[Opening Records shown section]
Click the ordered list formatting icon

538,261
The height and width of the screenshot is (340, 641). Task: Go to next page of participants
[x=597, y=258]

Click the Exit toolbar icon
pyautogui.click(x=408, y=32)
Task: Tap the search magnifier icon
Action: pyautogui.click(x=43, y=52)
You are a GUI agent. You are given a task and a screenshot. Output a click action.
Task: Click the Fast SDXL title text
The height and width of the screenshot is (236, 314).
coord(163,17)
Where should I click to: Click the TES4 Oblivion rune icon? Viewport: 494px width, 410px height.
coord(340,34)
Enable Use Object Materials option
[Closing Records shown section]
[Opening Records shown section]
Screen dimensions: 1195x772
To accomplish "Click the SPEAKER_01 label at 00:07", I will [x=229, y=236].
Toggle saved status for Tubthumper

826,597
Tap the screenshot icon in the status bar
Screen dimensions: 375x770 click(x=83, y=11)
[Closing Records shown section]
Reproducing the whole listing above is not the task. Copy exactly only the lines from the one with "The height and width of the screenshot is (340, 641)." to the one with "Enable Use Object Materials option", both kept.

Solution for this problem:
The height and width of the screenshot is (340, 641). Task: Go to next page of participants
[x=597, y=258]

Click the Exit toolbar icon
pyautogui.click(x=408, y=32)
Task: Tap the search magnifier icon
Action: pyautogui.click(x=43, y=52)
You are a GUI agent. You are given a task and a screenshot. Output a click action.
Task: Click the Fast SDXL title text
The height and width of the screenshot is (236, 314).
coord(163,17)
Where should I click to: Click the TES4 Oblivion rune icon? Viewport: 494px width, 410px height.
coord(340,34)
Enable Use Object Materials option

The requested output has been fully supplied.